Ku tatap sebuah gedung sekolah yang penuh dengan fasilitas dan berkelas. Aku tidak pernah memijakan kakiku di tempat seperti ini, sekolahku jauh dari keramaian kota. Sekolahku berada di desa, sekolahku sebuah sekolah baru yang belum mempunyai nama di dunia. Fasilitas ala kadarnya, apabila hujan kami harus rela sepatu kami menjadi ber-heel tanah merah. Jumlah ruang kelas yang kurang, mengharuskan kita berbagi. Terkadang tidak kebagian kelas untuk belajar tapi aku tetap bangga dan bertahan untuk menjadi yang terbaik untuk orang tuaku dan sekolahku juga diriku sendiri. Tapi, kamu yang bisa bersekolah di tempat mewah seperti ini. Mengapa tak kau syukuri? Bahkan kau mengatakan tak ada yang peduli denganmu, ketika kami memaksamu tetap sekolah. Tak peduli apa yang kau maksud, adikku. Kau jauh lebih beruntung daripada kakakmu ini, andai aku tahu akan seperti ini. Aku akan tetap maju kuliah, tidak bekerja seperti yang aku lakukan sekarang ini.

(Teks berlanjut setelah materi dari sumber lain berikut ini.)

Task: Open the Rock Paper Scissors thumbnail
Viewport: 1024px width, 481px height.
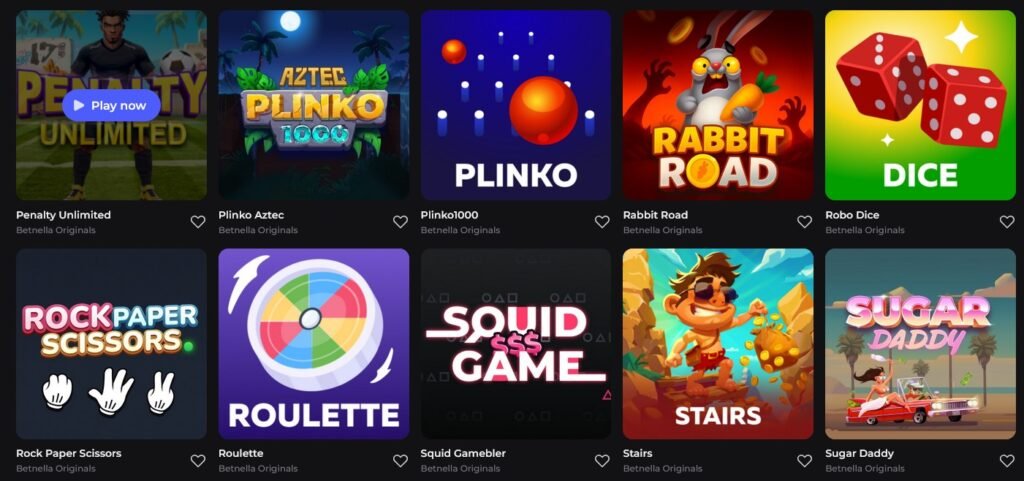Action: pyautogui.click(x=111, y=343)
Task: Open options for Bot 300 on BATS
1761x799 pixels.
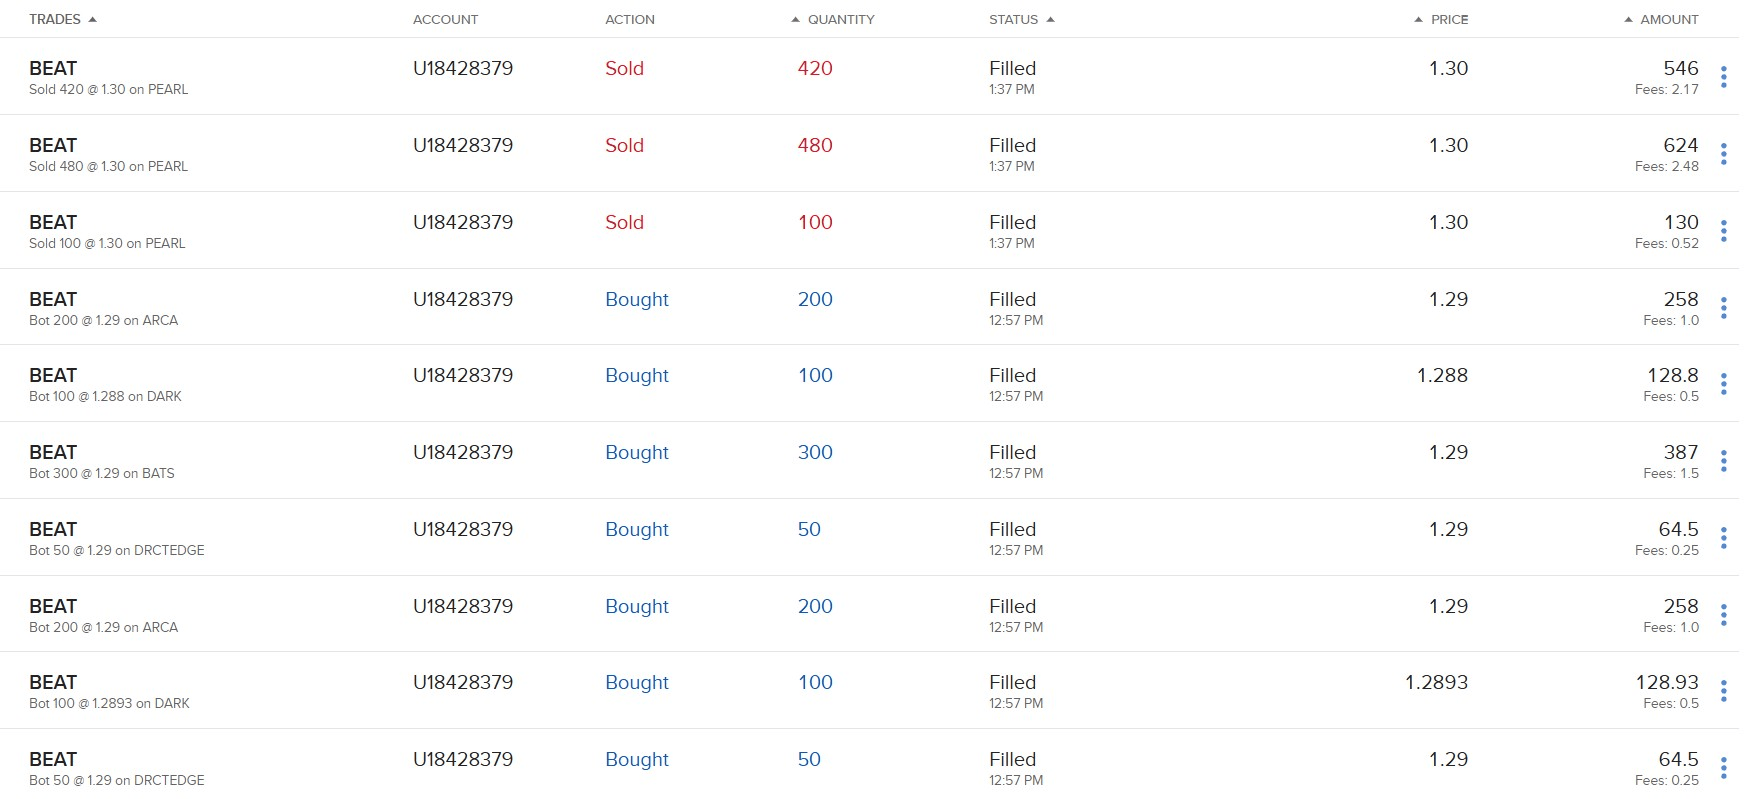Action: pos(1723,461)
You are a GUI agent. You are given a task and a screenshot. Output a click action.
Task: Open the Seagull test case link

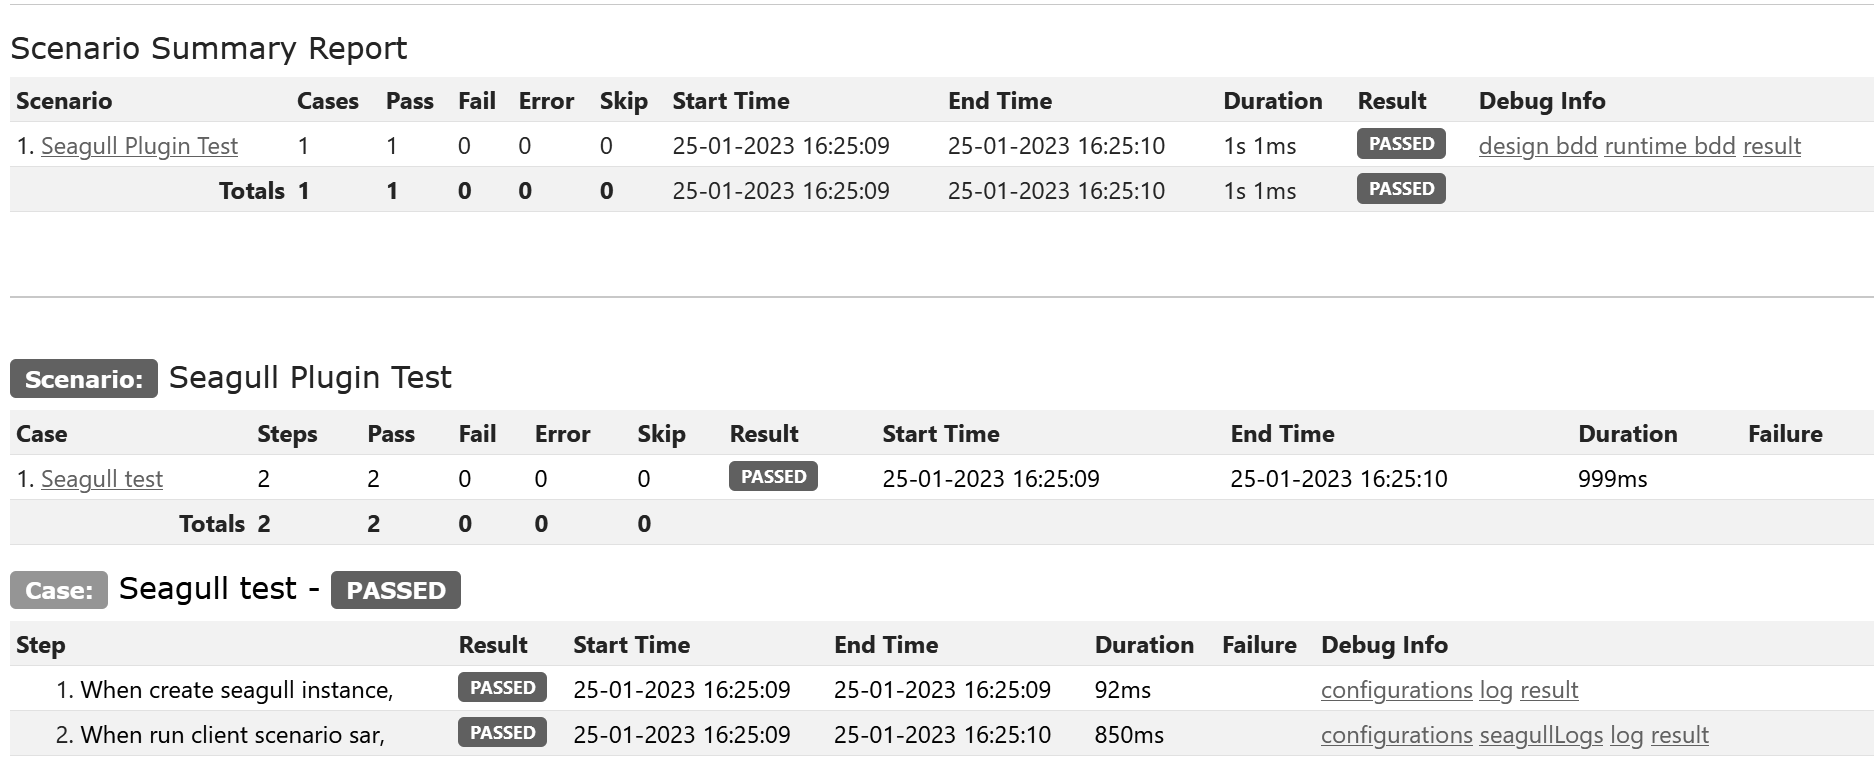pyautogui.click(x=101, y=479)
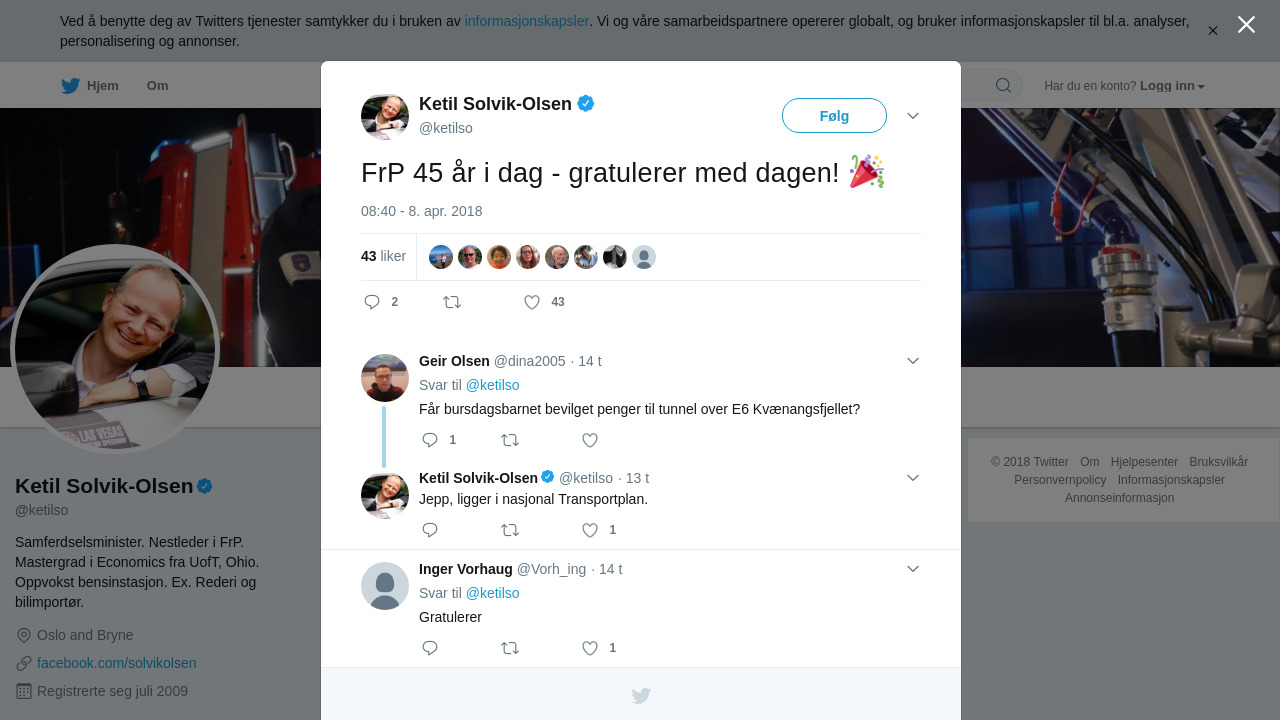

Usai dari sekolah membenarkan adanya beasiswa untukku, kini saatnya ku tanyakan pendapat bapak. Harus bagaimana lagi, ku obati lukaku ini? pulang memperjuangkan mimpi dengan sebuah beasiswa sepertinya tak membuahkan hasil. Tak ku dengar, kata iya dari mulutnya. Hujan kembali mengguyur semak belukar hati ini.
“Beasiswa, apa kau yakin sepenuhnya tidak meminta bantuan pada bapakmu ini? lihat Eni yang katanya dapat beasiswa sepenuhnya, dia tetap minta uang ke orang tuanya. Sebenarnya apa yang ada di pikiranmu, kuliah dan kuliah terus. Orang sukses tidak harus kuliah” kata bapak. Kali ini ku tekadkan untuk membantahnya.